While Guatemala also has a high crime rate, it didn’t appear to be influencing the immigration decision nearly as strongly. This was likely due to the difference in the type and distribution of crime in that country, though it is a question the authors plan to explore more thoroughly in future research.

Desperate to leave

The researchers then tested the reach of the deterrence campaign with a special survey LAPOP in Honduras conducted and found that people were overwhelmingly aware of the US warnings. Nearly 9 in 10 understood that crossing the US border was more difficult, while 8 in 10 understood it to be less safe and that deportations had increased. Further, two-thirds also believed that migrants were being treated worse in the US than they used to be.

This suggests that migrants who have been repeatedly victimized are likely so desperate to leave that they are willing to take their chances in the US, no matter how hard it seems, Hiskey says. These are not the kind of migrants who are likely to respond to measures designed to stem economic migrants.

“What we see is a very different demographic profile of the individuals arriving now.

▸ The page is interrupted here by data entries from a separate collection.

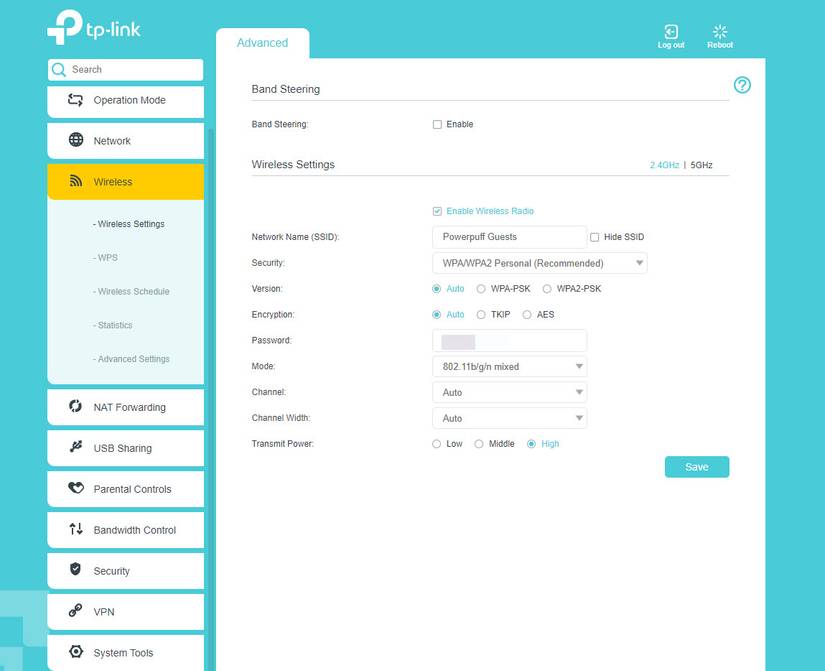The height and width of the screenshot is (671, 825).
Task: Click the Network Name SSID field
Action: tap(510, 236)
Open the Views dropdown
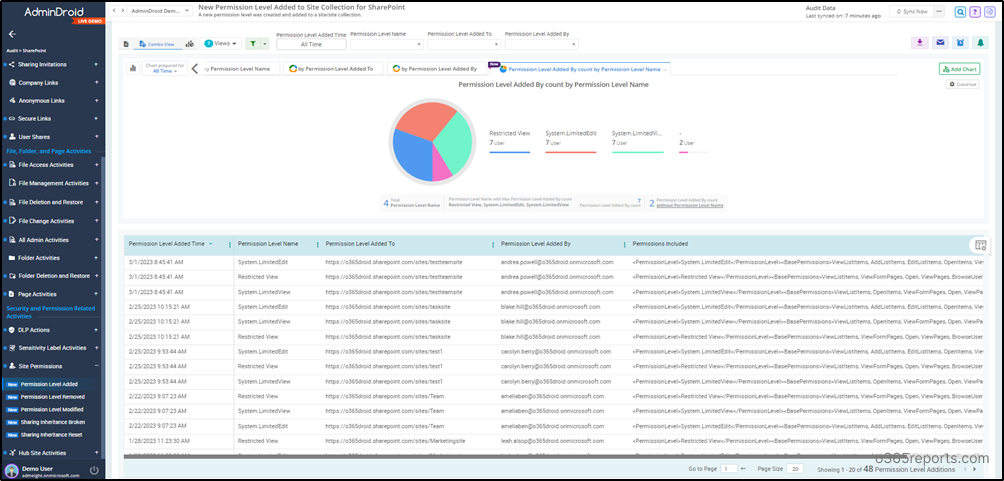 click(219, 44)
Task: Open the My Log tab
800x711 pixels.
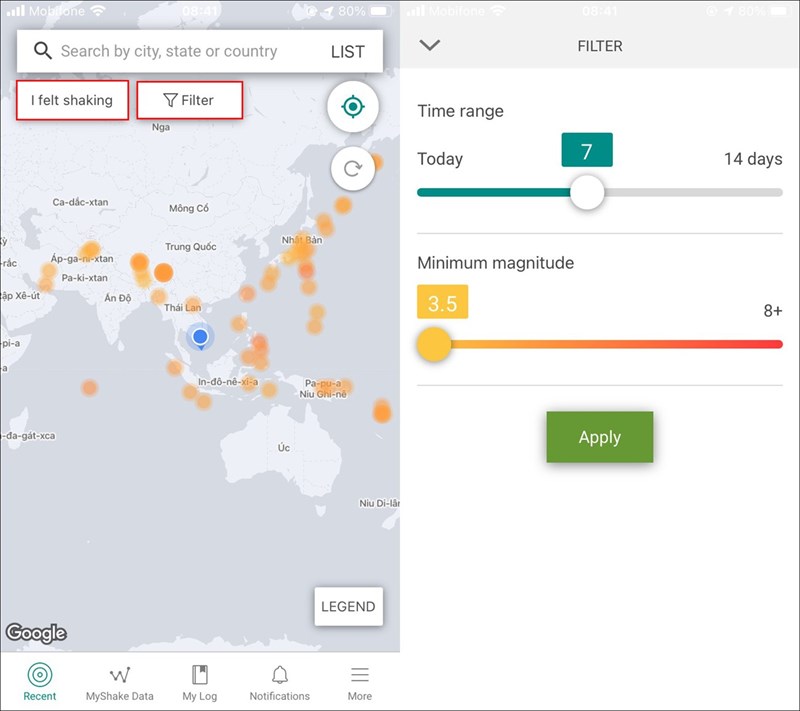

The US policy approach to unauthorized migration at the Southwest border, in my mind, has to change fundamentally to match who’s arriving,” Hiskey explains.

Though the findings may not be all that surprising, given how violent these three Central American countries are known to be and given the stories that migrants have been telling, it’s important to be able to attach real numbers to the problem in order to solve it, he says.

“I think what our survey-based research does, through the work of the Latin American Public Opinion Project, is provide empirical, statistical support for the anecdotal and qualitative evidence that’s already out there.”

The findings will appear in an upcoming edition of Latin American Research Review. Additional researchers are from the University of New Hampshire, the University of Kentucky, and the American Immigration Council research.